What would the Sisters say about #MeToo?

May 21, 2018 Deb Canales, EVP, CAO

An open letter to the caregivers of Providence St. Joseph Health

One of the things that called me from corporate America to Catholic health care was its long history of working toward achieving social justice for all people. The Sisters of St. Joseph of Orange and the Sisters of Providence recognized the dignity of each person they encountered, and they treated with respect even those whom society had cast aside. When I joined what is today Providence St. Joseph Health in 2014, I knew I’d be standing on the powerful shoulders of the women who created what is today the largest organization in the world founded by women.* Little did I know just four years ago how much I’d need to lean on them for guidance in a time of breathtaking societal change.

I had the opportunity to speak on-camera about this topic at our recent Governance Assembly, where a lot of time was devoted to the caregiver experience we are striving for.

What would our founding Sisters do?

Like you, I’ve been amazed at the sometimes daily revelations brought forward by the #MeToo movement. As the rich and powerful have been called to answer for years or decades of sexually harassing their coworkers, I wondered—what would the Sisters do to respond to #MeToo and #TimesUp? While we don’t have the luxury of asking the founding Sisters about the ways women were oppressed in their time, we can call upon the rich heritage of the ministry they founded, as well as the Sisters who serve today. It’s quite clear what they would (and do) say: Sexual harassment should never happen here, and we won’t tolerate it if it does. If they had a hashtag, it would be #NotHere!

I know I speak on behalf of our founders as well as our current leaders when I say that Providence St. Joseph Health stands with those who have come forward in pursuit of accountability and safe workplaces for everyone. Especially in times of social change, we look to our mission and values to guide us, and we stand in solidarity with the most vulnerable as we work to root out oppression while promoting justice for every individual.

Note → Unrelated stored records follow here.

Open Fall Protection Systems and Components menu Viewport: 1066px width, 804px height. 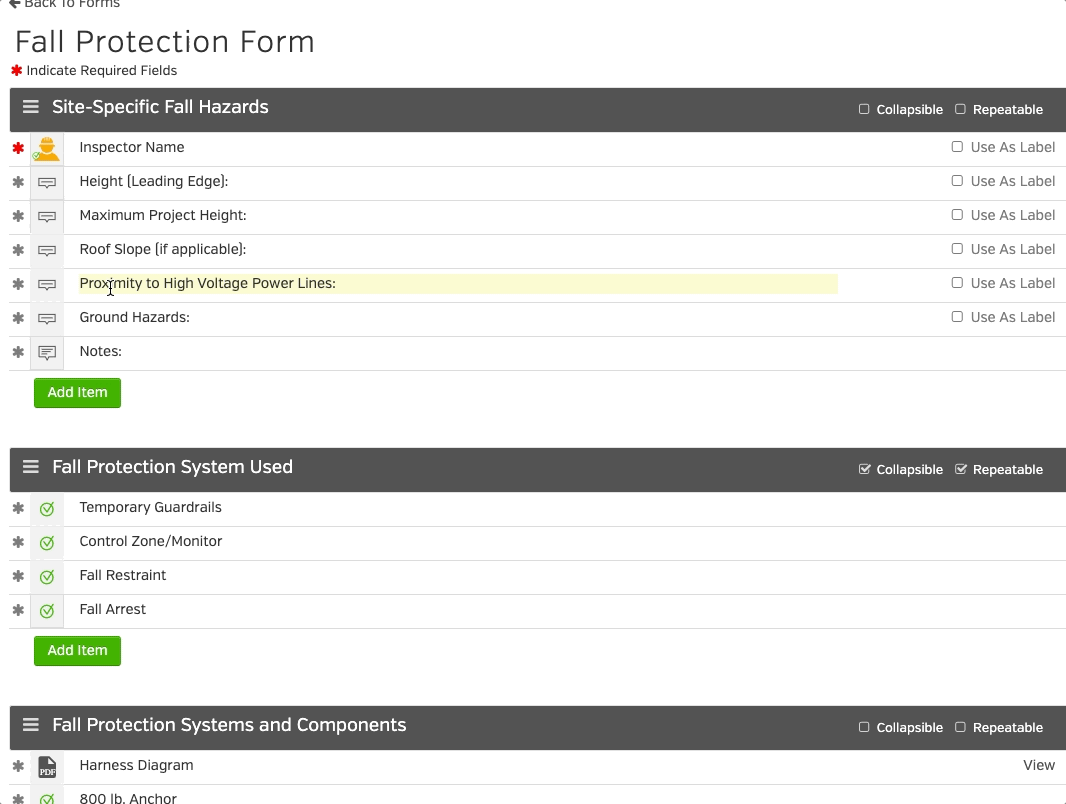click(31, 726)
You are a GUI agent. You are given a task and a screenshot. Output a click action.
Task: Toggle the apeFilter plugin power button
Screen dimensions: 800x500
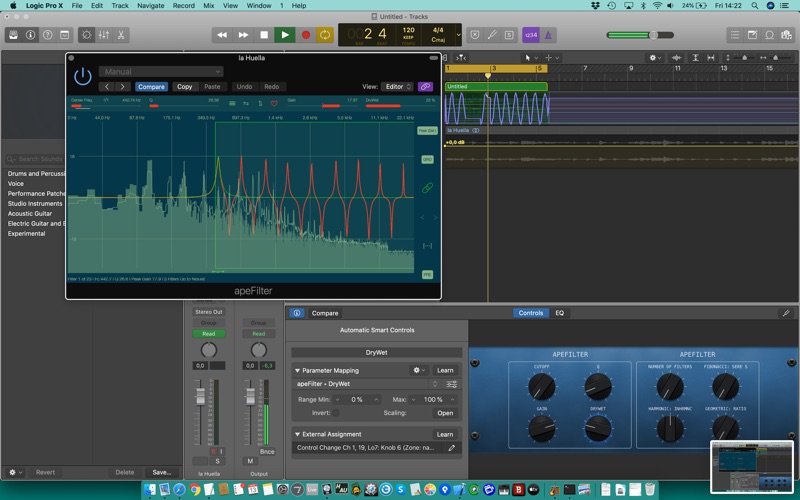click(83, 76)
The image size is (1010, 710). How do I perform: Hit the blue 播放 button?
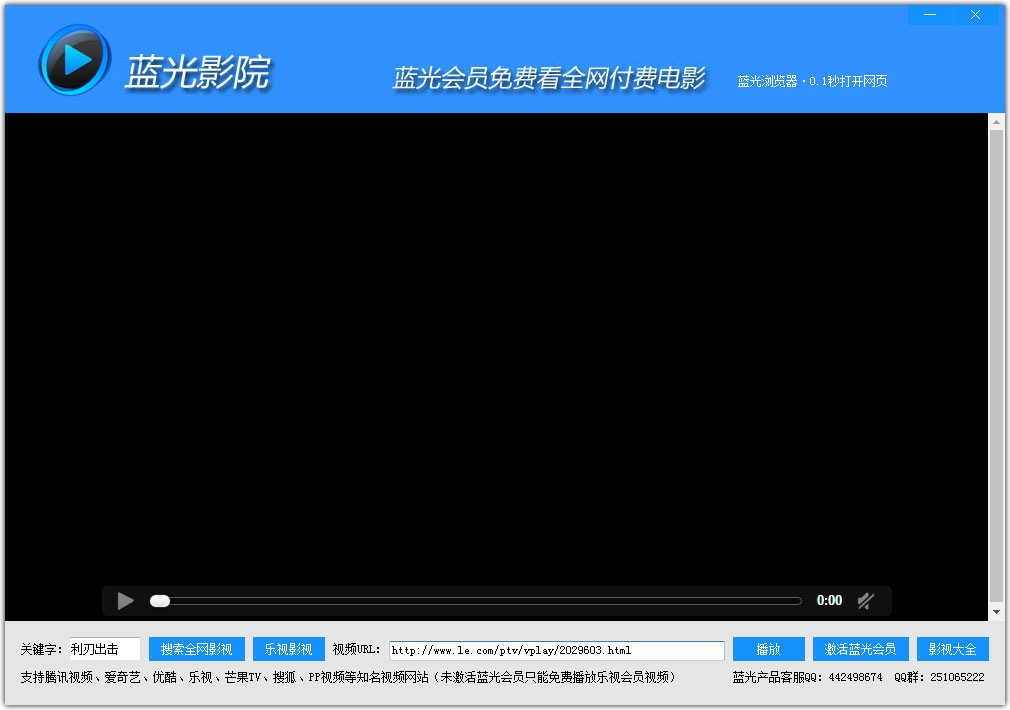(x=768, y=650)
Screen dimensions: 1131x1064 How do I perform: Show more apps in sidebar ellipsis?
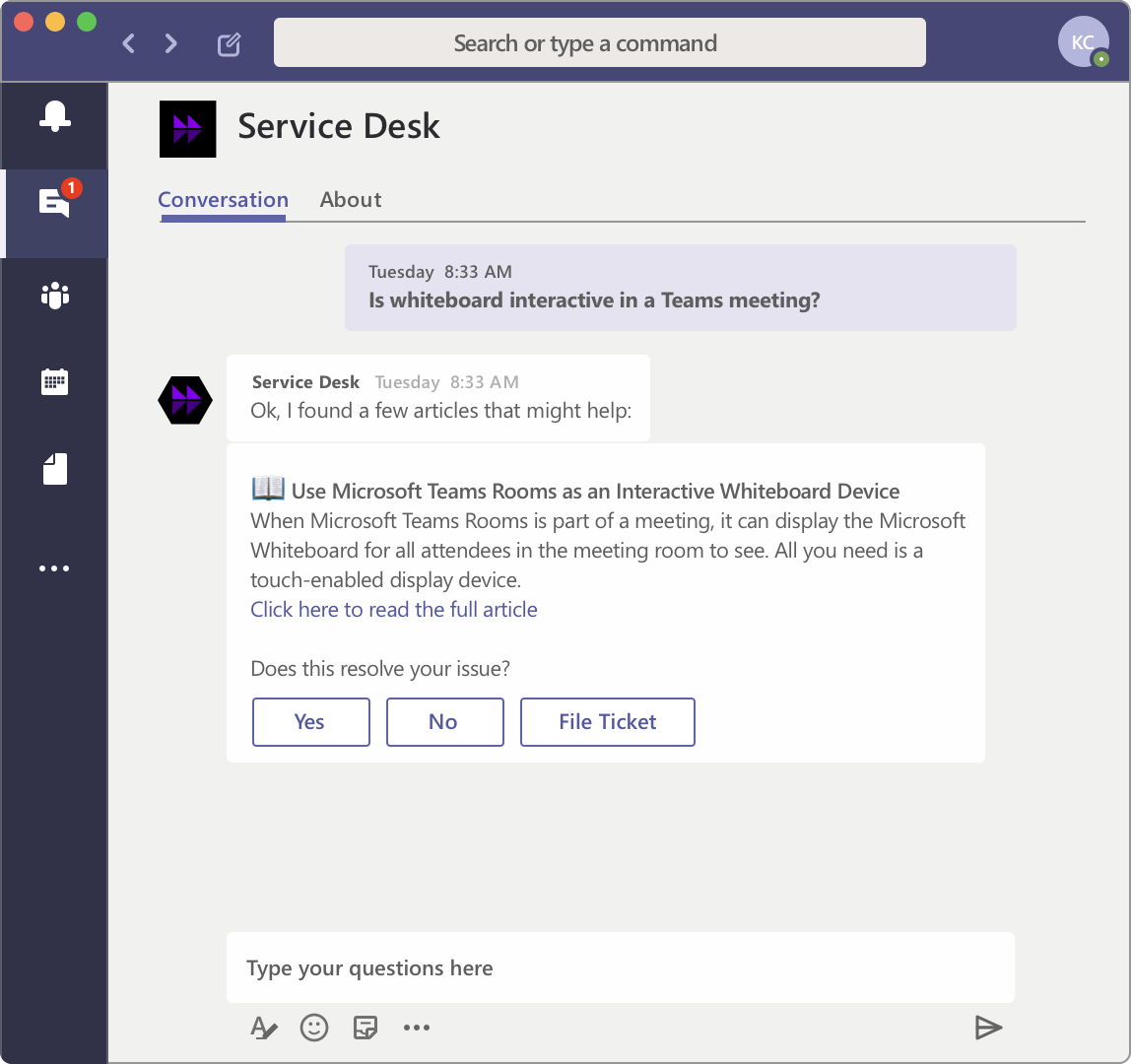pyautogui.click(x=54, y=568)
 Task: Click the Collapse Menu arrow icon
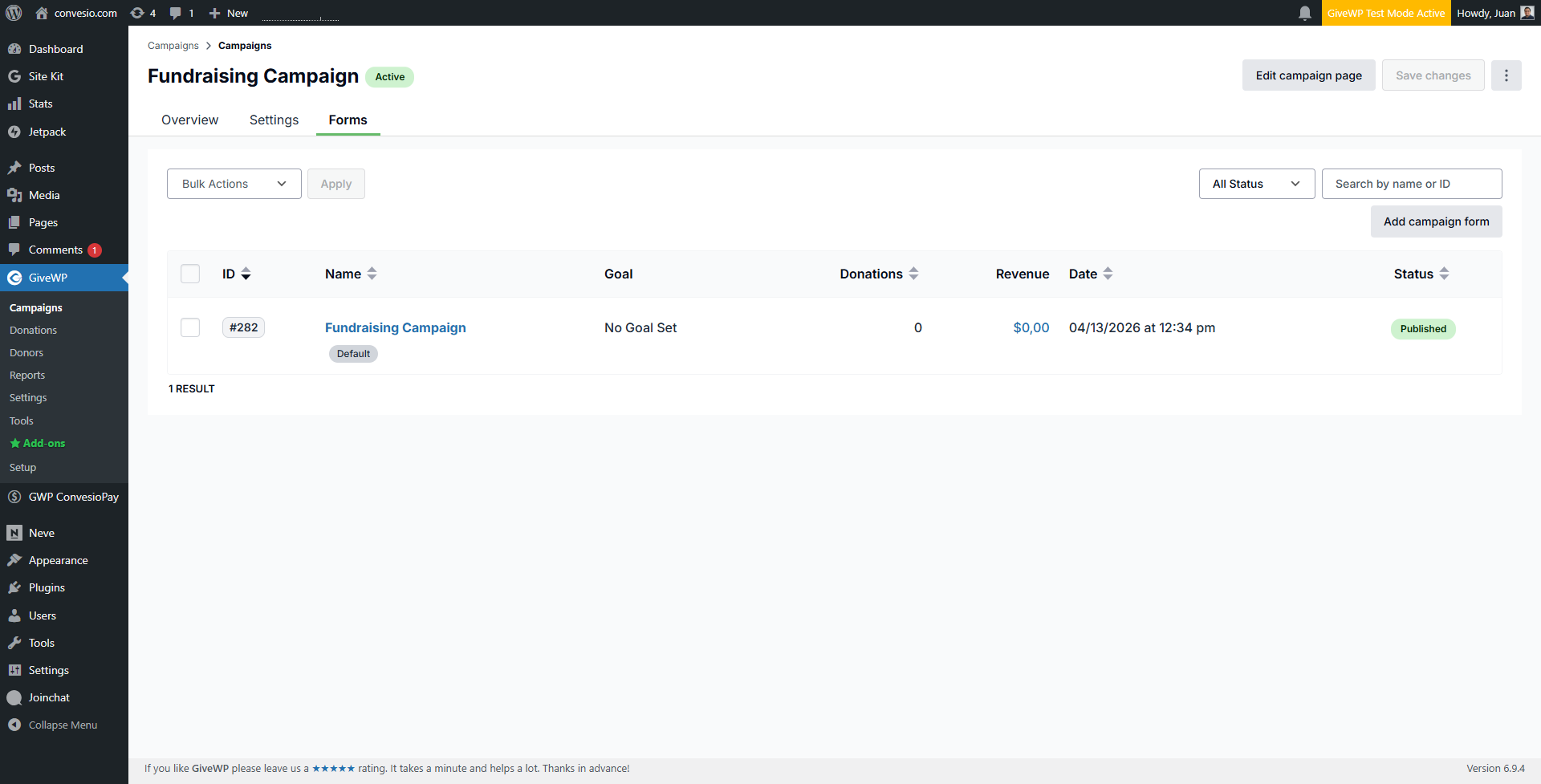pyautogui.click(x=14, y=725)
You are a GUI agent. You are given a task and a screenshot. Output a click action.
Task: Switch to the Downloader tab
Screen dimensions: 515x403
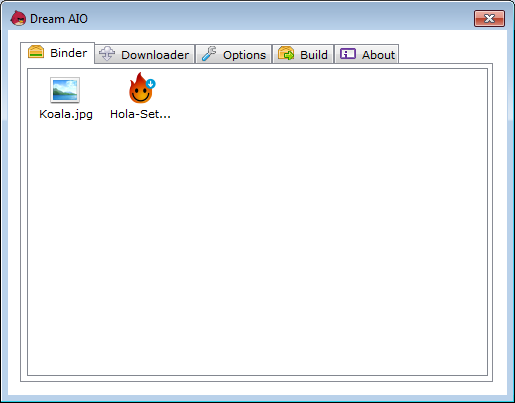click(145, 54)
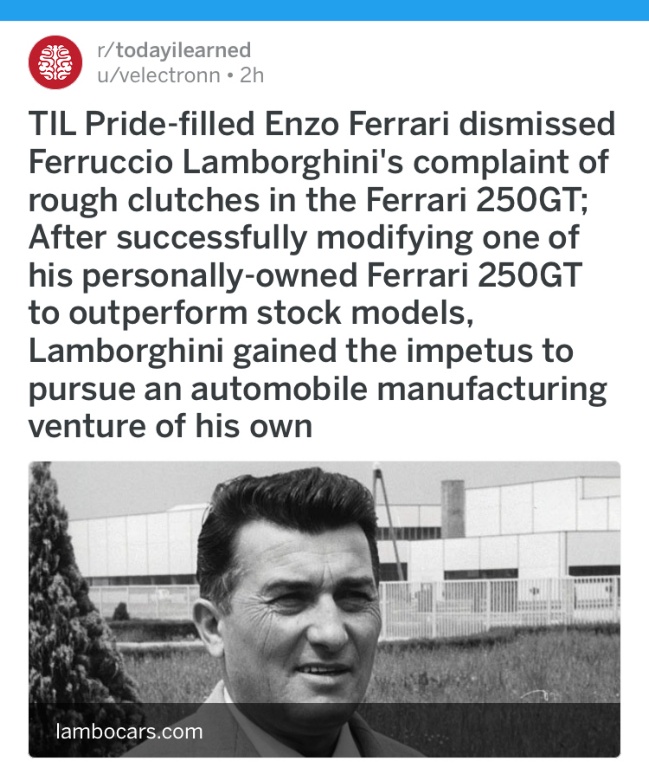
Task: Tap the blue header bar
Action: (324, 10)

If you see something, say something

As a High Reliability Organization, one whose workforce is over 75% female, we empower all caregivers to say something when necessary, whether speaking up for safety, shining a light on workplace harassment or putting a stop to disrespectful behavior. There are multiple ways to raise concerns. A caregiver may report issues to their direct supervisor, department or team manager, or senior leaders in their area. Our human resources team is always available to help, as is the confidential integrity hotline. When concerns are reported, an investigation is conducted and disciplinary action is taken as appropriate—but we can’t act unless you use your voice to speak up for yourself or someone else.

Doing more to ensure we have a supportive and positive workplace

Winston Churchill famously advised to “never waste a good crisis,” and with that in mind, I have asked our human resources team to make the most of the heightened awareness of sexual harassment by making sure each and every caregiver knows it has no place here. We’re taking a fresh look at our policies, reporting procedures, training and onboarding with an eye to strengthening what’s already in place to safeguard our people. I look forward to sharing the results of that work with you soon. In the meantime, thank you for treating each other, and those we serve, with the respect and dignity every person deserves. The women who founded this organization would settle for nothing less from us.

*Founded in 1856, Providence St. Joseph Health is the largest continually operating woman-founded organization in the world, in terms of both revenue and number of employees.